Work to be completed = Print all of the data below exactly as it appears, leaving out every image.
***** Material for the task
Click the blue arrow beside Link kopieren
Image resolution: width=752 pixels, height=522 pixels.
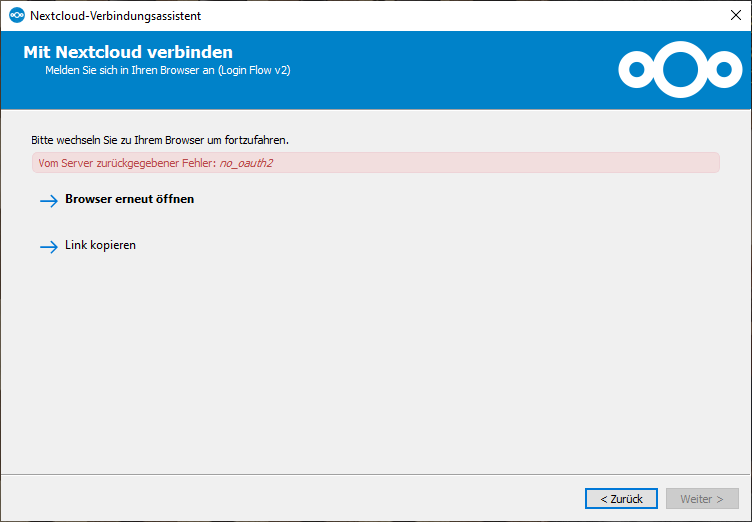pos(49,247)
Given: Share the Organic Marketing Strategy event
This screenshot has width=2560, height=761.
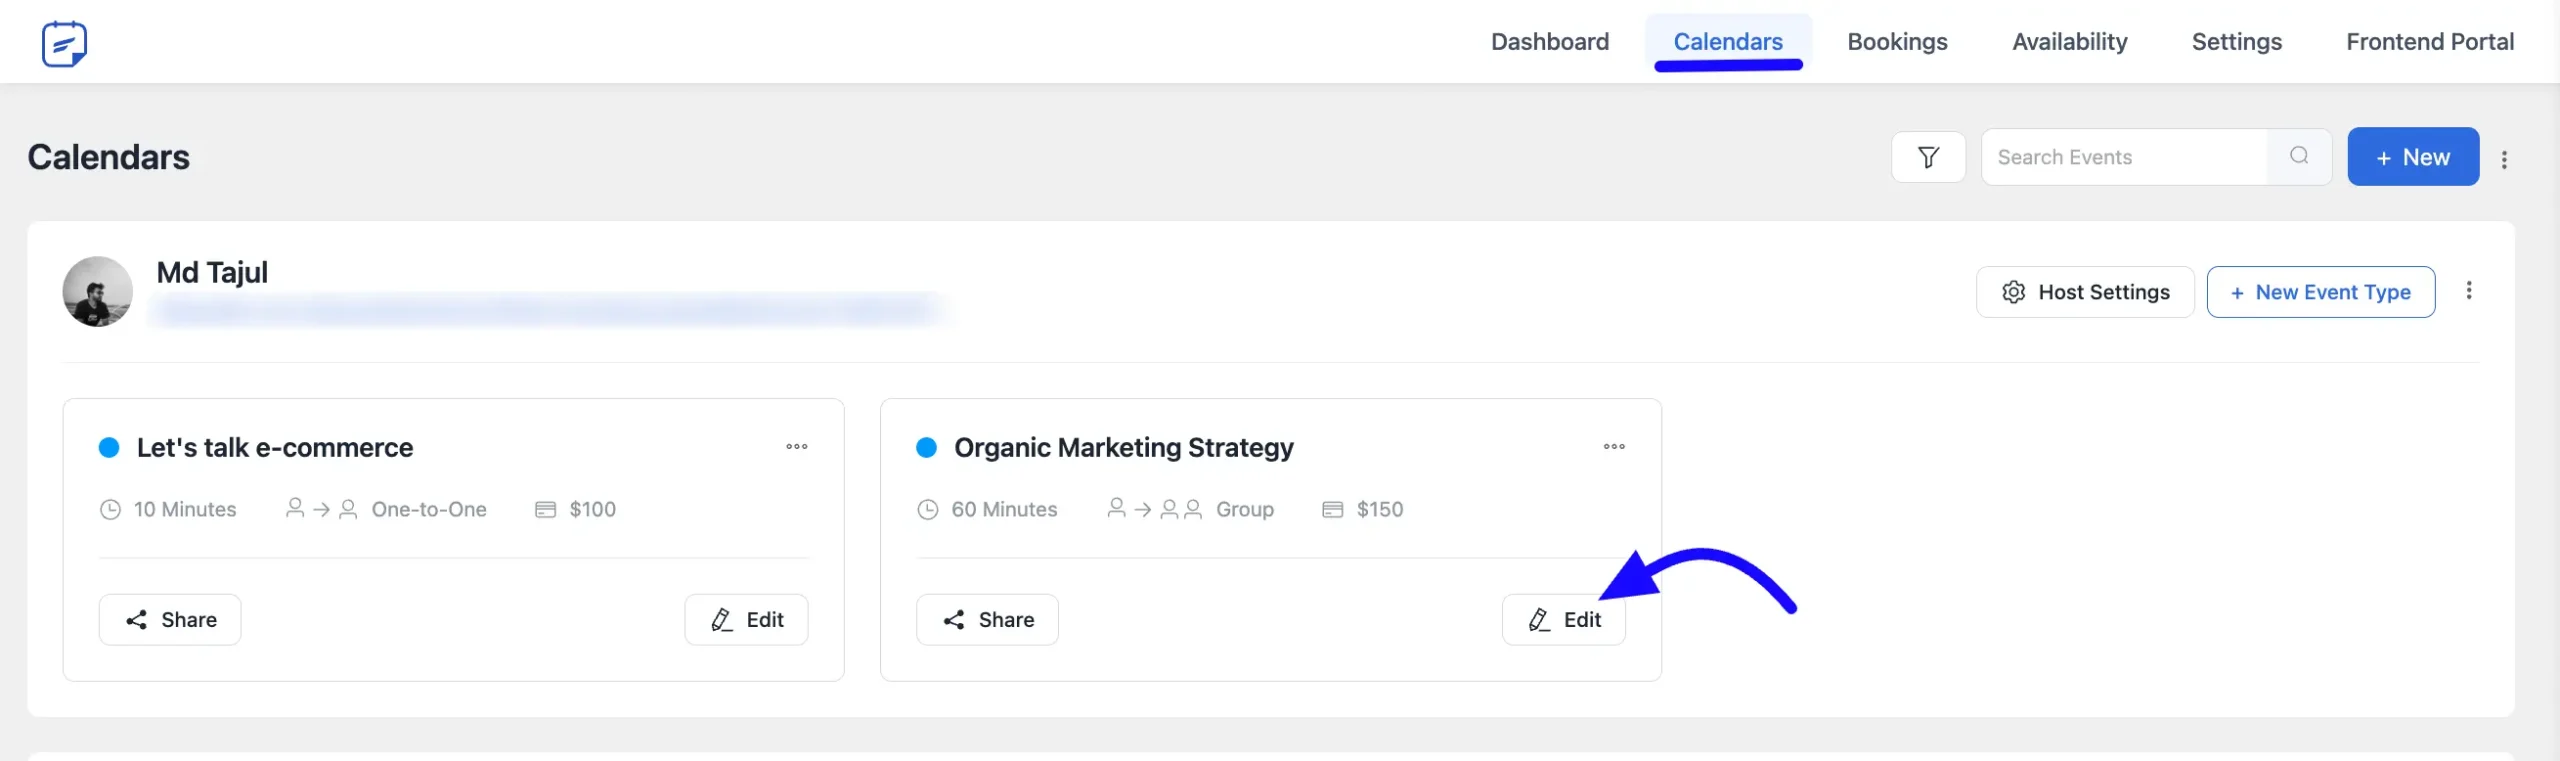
**********
Response area =
Click the blue arrow beside Link kopieren
Image resolution: width=752 pixels, height=522 pixels.
pos(49,247)
Given: Share the Organic Marketing Strategy event
This screenshot has width=2560, height=761.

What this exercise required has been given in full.